DEVOID of the jokes and Latin phrases that usually pepper his public utterances, Boris Johnson’s resignation speech yesterday was solemn and almost sorrowful, with just a hint of menace.
In 12 compelling minutes, Theresa May’s former foreign secretary eviscerated her Brexit plans as a fudge that could condemn Britain to “miserable permanent limbo”. It came in a personal statement, a little-used privilege available to outgoing ministers. It was no coincidence the late Geoffrey Howe was among the few who had taken the opportunity to make such a statement.
His resignation blast nearly 28 years ago, likening Margaret Thatcher to a cricket captain sending out players with broken bats, is credited with calling time on the Iron Lady’s term.
To rub the point home, Mr Johnson stood virtually on the same spot from where Howe had bowled his googly, surrounded by Eurosceptic luminaries. This was more of a message from the mob than a swansong. It was an ultimatum to change course or else. Unlike Mrs Thatcher when Howe gave his speech, Mrs May was not on the front bench to hear. A prior engagement with a committee of MPs kept her away.
Mr Johnson stood ramrod straight and buttoned his jacket. He flourished a set of printed notes and launched into his tirade.

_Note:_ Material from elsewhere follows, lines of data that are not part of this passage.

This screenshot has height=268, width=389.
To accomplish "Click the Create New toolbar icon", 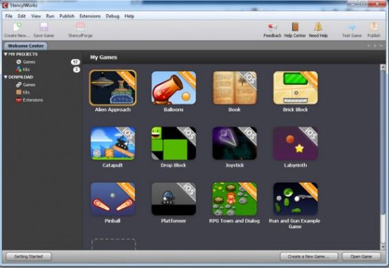I will coord(17,27).
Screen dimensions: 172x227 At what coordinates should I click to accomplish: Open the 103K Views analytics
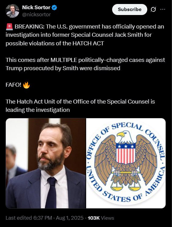[x=101, y=218]
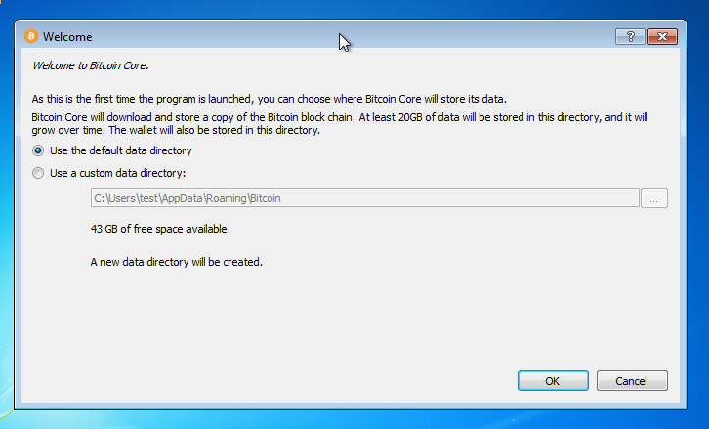Confirm with the OK button
The image size is (709, 429).
[552, 381]
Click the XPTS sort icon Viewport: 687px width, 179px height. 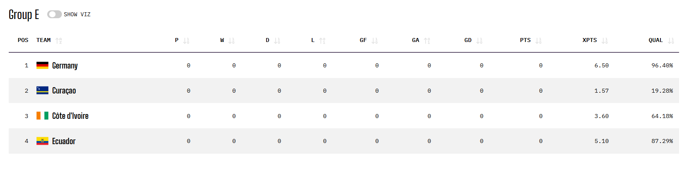[604, 40]
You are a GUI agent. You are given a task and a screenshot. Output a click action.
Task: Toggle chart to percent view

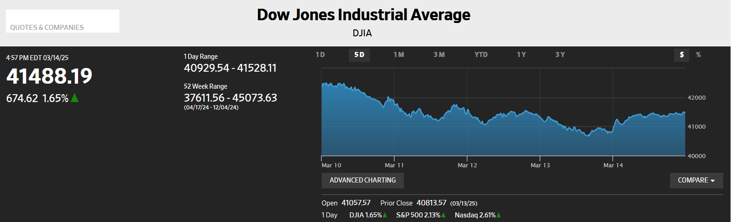(x=698, y=55)
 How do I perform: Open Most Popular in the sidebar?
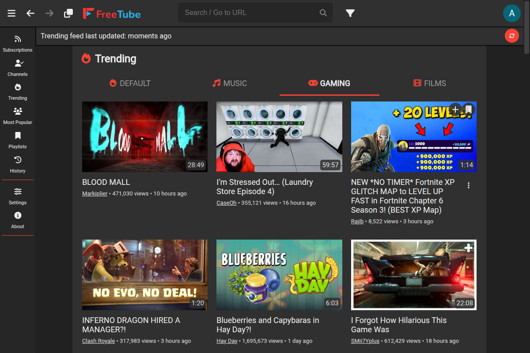pyautogui.click(x=18, y=116)
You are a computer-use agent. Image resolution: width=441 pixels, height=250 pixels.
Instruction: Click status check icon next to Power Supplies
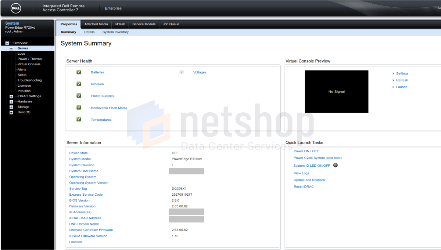click(78, 95)
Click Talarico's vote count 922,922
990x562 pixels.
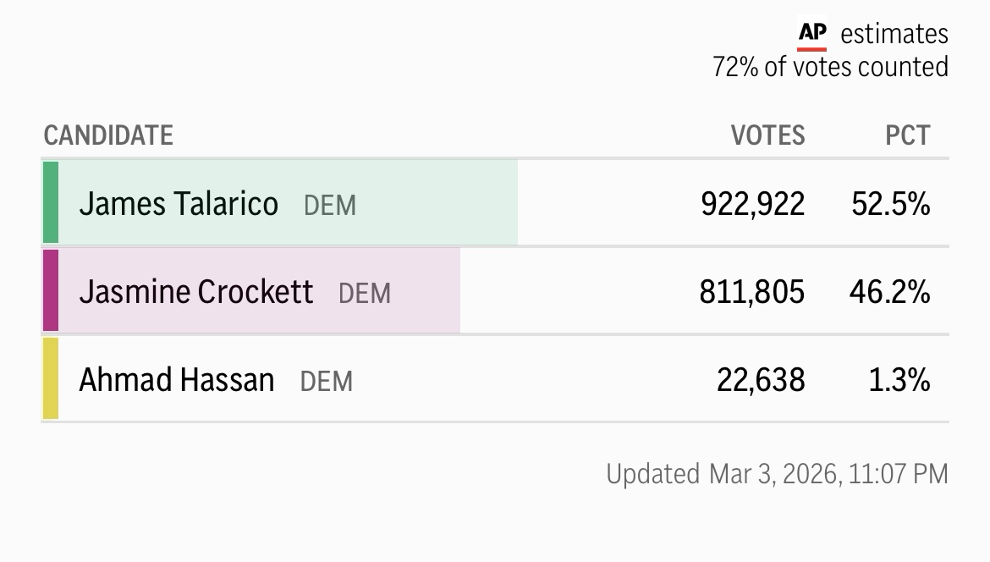[752, 204]
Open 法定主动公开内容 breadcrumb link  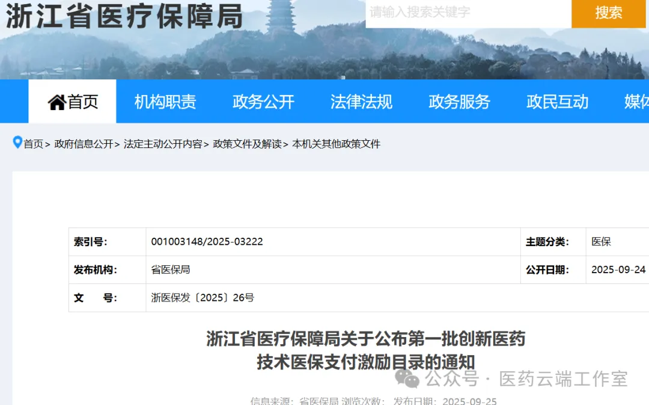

Ruffling his blond locks, he drew parallels with the era of Thatcher and Howe, claiming Mrs May’s plans for a “common rule book” with Brussels would have wrecked many of the Iron Lady’s radical free-market reforms.
“It is hard to see how the Conservative government of the 1980s could have done its vital supply side reforms with those freedoms taken away,” he said, in a warning to the Prime Minister that she was falling far short of her uncompromising Tory predecessor.
Mr Johnson was heard in silence, at least after the Speaker intervened to quell jeers from Labour MPs.
He sat down to cheers from his Brexiteer colleagues. Tory MP Nadine Dorries, sitting at his side, patted his arm. She has been a long-standing fan, famously running out in tears when he announced his decision to withdraw from the Tory leadership race two year ago.
Perhaps his supporters are daring to dream that, after his storming speech yesterday, his hour may be coming at last.